Le vrai sujet, c’est la frontière floue entre aide scientifique et dérive
Ce point compte parce que les modèles récents deviennent meilleurs pour assister la recherche. Anthropic cite même Fable 5 pour illustrer cette montée en capacité. Plus un modèle sait aider sur des sujets scientifiques, plus il devient compliqué de distinguer un projet de vaccin d’un projet à finalité offensive. Et l’entreprise explique avoir choisi, dans tous les cas relevés, une lecture très prudente.
Jacob Klein, responsable du renseignement sur les menaces chez Anthropic, a résumé cette zone grise dans The New York Times en disant : « Vous ne voyez pas quelqu’un, comme dans une bande dessinée, dire : « Bonjour, je veux fabriquer une arme biologique pour tuer tout le monde. » C’est une situation incroyablement nuancée. »
Des cas concrets autour du gain de fonction et des toxines
L’entreprise décrit cinq études de cas liées au mésusage biologique. L’une d’elles, datant de mai, a été repérée par son classificateur de sécurité biologique. La demande portait sur la rédaction d’une subvention pour une recherche de gain de fonction sur le virus du chikungunya, sans traitement homologué selon Anthropic, avec l’idée d’augmenter à la fois sa transmissibilité et sa capacité à échapper à la réponse immunitaire.
Ce n’est pas tout. Le projet aurait aussi été lié à un institut de recherche militaire, ce qui a renforcé les soupçons. Anthropic mentionne aussi des travaux de gain de fonction sur la grippe aviaire, ainsi qu’un autre cas où Claude a servi à construire un atlas de peptides de toxines venimeuses et un pipeline génératif visant à optimiser les caractéristiques de ces toxines.
Comment les garde-fous ont réagi
Résultat, les comptes associés à ces usages ont été bannis. Anthropic précise aussi que ces enquêtes servent à durcir ses garde-fous pour limiter les récidives.
Bon, le plus intéressant est ailleurs. Le signal ne porte pas seulement sur des utilisateurs fautifs, il porte sur la maturité des mécanismes de détection eux-mêmes. Quand une IA assiste des travaux scientifiques fins, la sûreté ne peut plus reposer sur des signaux grossiers.

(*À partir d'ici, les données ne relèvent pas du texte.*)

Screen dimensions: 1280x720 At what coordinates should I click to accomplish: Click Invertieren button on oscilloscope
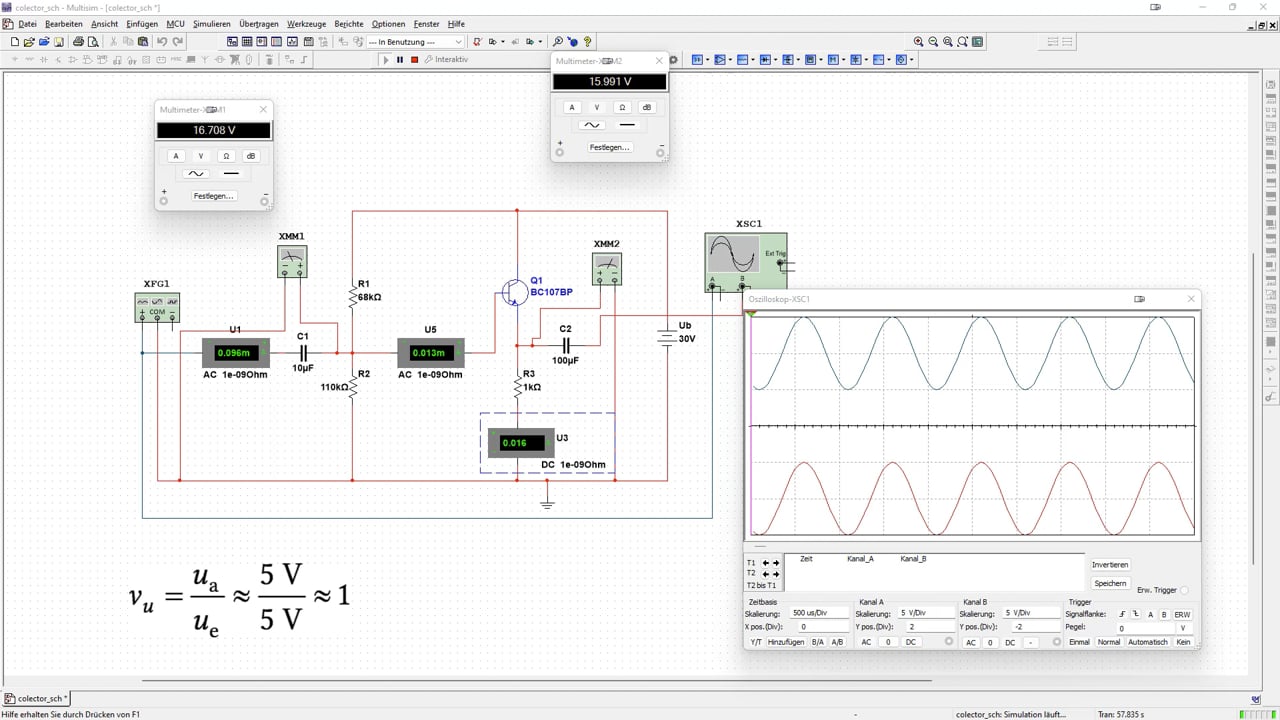(1110, 565)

Au-delà du biologique, un panorama d’usages à haut risque
Le rapport ne s’arrête pas à la biologie. Anthropic dit avoir documenté d’autres détournements de ses modèles, notamment pour la surveillance, la propagande, la création d’exploits logiciels et certains systèmes d’armes.

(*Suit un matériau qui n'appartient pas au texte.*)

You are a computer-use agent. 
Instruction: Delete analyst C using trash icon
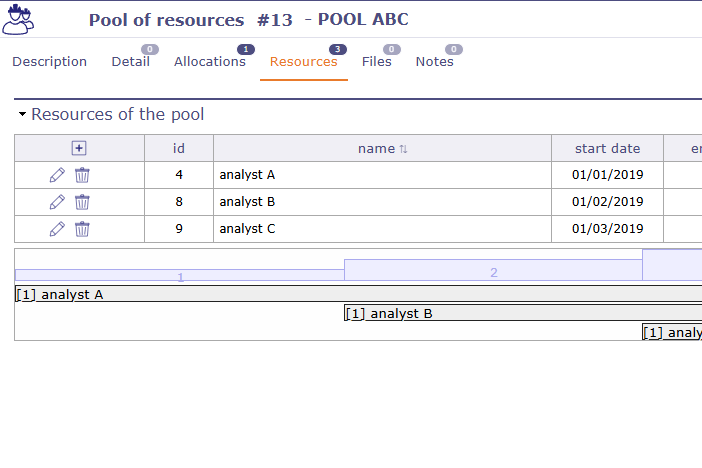[82, 229]
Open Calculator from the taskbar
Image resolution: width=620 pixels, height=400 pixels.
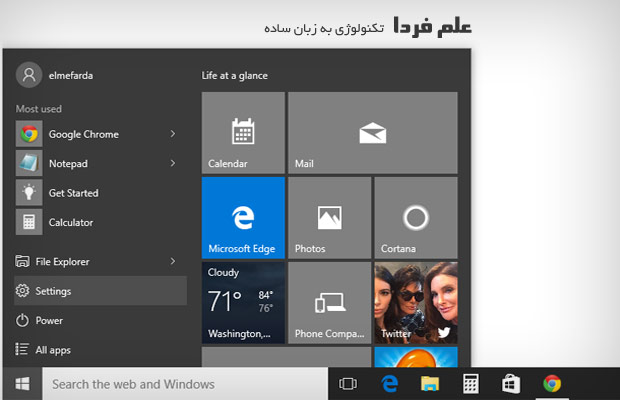468,383
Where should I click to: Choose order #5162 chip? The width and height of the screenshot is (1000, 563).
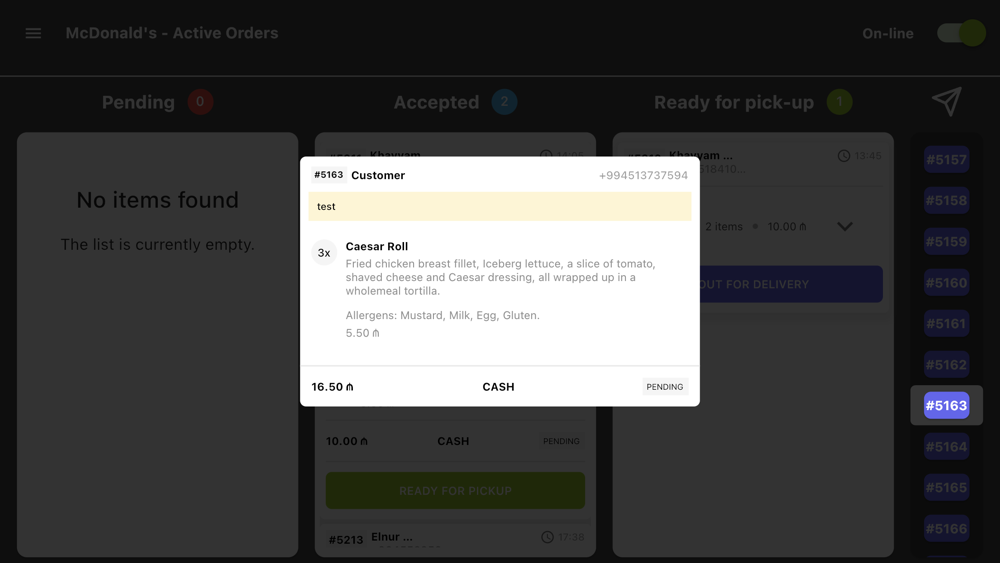point(946,365)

Mais l’entreprise ne nomme ni les chercheurs ni les institutions visés. Elle explique qu’il s’agit de scientifiques en activité, qu’elle n’affirme pas qu’ils avaient l’intention de nuire, et que révéler leur identité ou celle de leurs laboratoires pourrait les exposer. C’est une précaution cohérente, et quand même un rappel très net : plus l’IA devient utile pour la science, plus la gouvernance de ses usages cesse d’être théorique.